STUDY TEXT:
'''

Mississippi health and science experts say it’s still unlikely that the state will see local transmission of the Zika virus, as has been reported in Florida. MPB’s Evelina Burnett reports.
Mississippi deputy epidemiologist Dr. Paul Byers says the news that there have been at least four cases of Zika virus in Miami that were likely transmitted by local mosquitos changes the state's Zika virus-related recommendations in one way.
"Now what our recommendation is," Byers says, "in addition to the recommendation that we had already made about pregnant women is that they should not travel to any area where there is ongoing active transmission of Zika virus, and now that includes that small area in Miami."

'''

EXERCISE REQUIREMENTS:
(1) Update the Zika report, starting with "Mississippi health and" and going on through "in one way.", and replace "local mosquitos" with "local mosquitoes".
(2) Write what follows the last sentence of the Zika report.

DATASET EXTRACT:

'''

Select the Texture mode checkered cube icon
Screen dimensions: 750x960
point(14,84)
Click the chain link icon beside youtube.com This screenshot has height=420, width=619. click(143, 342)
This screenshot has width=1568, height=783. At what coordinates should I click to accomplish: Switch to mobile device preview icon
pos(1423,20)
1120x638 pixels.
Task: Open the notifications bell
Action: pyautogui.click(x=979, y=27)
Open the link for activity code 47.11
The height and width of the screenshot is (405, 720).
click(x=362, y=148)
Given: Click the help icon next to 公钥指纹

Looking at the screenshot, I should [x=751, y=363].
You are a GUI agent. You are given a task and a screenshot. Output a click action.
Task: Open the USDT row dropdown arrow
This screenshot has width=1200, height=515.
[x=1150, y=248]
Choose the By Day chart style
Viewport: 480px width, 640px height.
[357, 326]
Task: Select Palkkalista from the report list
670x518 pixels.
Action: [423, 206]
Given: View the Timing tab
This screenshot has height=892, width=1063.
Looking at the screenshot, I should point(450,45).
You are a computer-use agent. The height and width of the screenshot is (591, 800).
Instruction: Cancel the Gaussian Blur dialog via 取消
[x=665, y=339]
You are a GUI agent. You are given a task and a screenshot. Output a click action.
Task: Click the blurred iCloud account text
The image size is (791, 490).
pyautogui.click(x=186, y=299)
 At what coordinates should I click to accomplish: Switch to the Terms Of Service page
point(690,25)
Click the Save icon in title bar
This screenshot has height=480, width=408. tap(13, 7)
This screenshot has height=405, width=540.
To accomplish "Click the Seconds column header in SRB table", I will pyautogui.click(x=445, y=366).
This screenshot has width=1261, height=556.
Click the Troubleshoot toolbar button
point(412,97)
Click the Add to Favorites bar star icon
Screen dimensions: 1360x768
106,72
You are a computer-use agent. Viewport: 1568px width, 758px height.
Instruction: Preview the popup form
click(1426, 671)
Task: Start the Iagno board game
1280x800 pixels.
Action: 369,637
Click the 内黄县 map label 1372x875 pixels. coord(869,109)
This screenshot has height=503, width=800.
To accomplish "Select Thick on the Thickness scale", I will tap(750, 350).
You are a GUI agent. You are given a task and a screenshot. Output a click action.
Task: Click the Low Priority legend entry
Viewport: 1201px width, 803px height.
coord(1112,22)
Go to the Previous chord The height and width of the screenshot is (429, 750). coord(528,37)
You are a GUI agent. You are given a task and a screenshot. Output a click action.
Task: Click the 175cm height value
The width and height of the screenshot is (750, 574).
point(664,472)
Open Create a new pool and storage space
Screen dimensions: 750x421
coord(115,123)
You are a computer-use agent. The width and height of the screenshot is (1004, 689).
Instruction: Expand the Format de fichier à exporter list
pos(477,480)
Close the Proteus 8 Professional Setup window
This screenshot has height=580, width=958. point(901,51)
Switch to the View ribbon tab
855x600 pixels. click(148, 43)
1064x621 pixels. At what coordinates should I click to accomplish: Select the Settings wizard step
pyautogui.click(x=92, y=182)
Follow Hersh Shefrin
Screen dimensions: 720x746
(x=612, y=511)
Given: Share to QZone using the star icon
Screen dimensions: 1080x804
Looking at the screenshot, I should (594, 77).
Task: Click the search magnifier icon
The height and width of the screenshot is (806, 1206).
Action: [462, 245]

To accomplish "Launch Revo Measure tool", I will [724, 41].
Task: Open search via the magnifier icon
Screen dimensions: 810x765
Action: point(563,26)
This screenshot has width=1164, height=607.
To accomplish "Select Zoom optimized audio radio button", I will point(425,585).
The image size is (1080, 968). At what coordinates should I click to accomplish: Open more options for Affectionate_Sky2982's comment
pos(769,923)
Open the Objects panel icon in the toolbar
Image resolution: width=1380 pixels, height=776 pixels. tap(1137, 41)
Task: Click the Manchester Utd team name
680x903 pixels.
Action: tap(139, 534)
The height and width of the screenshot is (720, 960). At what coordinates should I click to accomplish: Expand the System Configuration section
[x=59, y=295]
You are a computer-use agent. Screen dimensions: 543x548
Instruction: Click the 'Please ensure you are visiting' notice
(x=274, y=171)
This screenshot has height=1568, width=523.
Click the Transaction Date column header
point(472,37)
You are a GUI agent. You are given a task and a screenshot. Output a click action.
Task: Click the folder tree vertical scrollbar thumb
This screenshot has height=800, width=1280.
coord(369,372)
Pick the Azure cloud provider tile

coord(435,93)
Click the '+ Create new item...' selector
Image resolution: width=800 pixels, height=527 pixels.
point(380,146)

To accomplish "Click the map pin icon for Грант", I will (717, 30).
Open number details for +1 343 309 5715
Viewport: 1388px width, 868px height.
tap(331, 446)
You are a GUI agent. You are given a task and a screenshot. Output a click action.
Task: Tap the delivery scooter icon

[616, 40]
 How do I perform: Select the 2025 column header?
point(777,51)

'''

YOUR WRITTEN ANSWERS:
(1)
Mississippi health and science experts say it’s still unlikely that the state will see local transmission of the Zika virus, as has been reported in Florida. MPB’s Evelina Burnett reports.
Mississippi deputy epidemiologist Dr. Paul Byers says the news that there have been at least four cases of Zika virus in Miami that were likely transmitted by local mosquitoes changes the state's Zika virus-related recommendations in one way.

(2)
Byers says the state has been preparing for the possibility of local transmission in Mississippi, though the type of mosquito that is known to spread this virus, the Aedes aegypti, hasn't been seen in Mississippi since the 1990s. The state is leading efforts to look for it, though. Donald Yee is an associate professor at the University of Southern Mississippi. He's part of a project that is surveying the state looking for the Aedes aegypti mosquito.
"We've surveyed all 82 counties in the state, we've done it three times this summer, and so far we haven't found any Aedes aegypti, so that's a good thing," Yee says. "We have one more cycle to go through in August when we'll be sampling the state again, and we'll see whether or not we have it."
The health department says there have been 14 cases of travel-related Zika virus in Mississippi.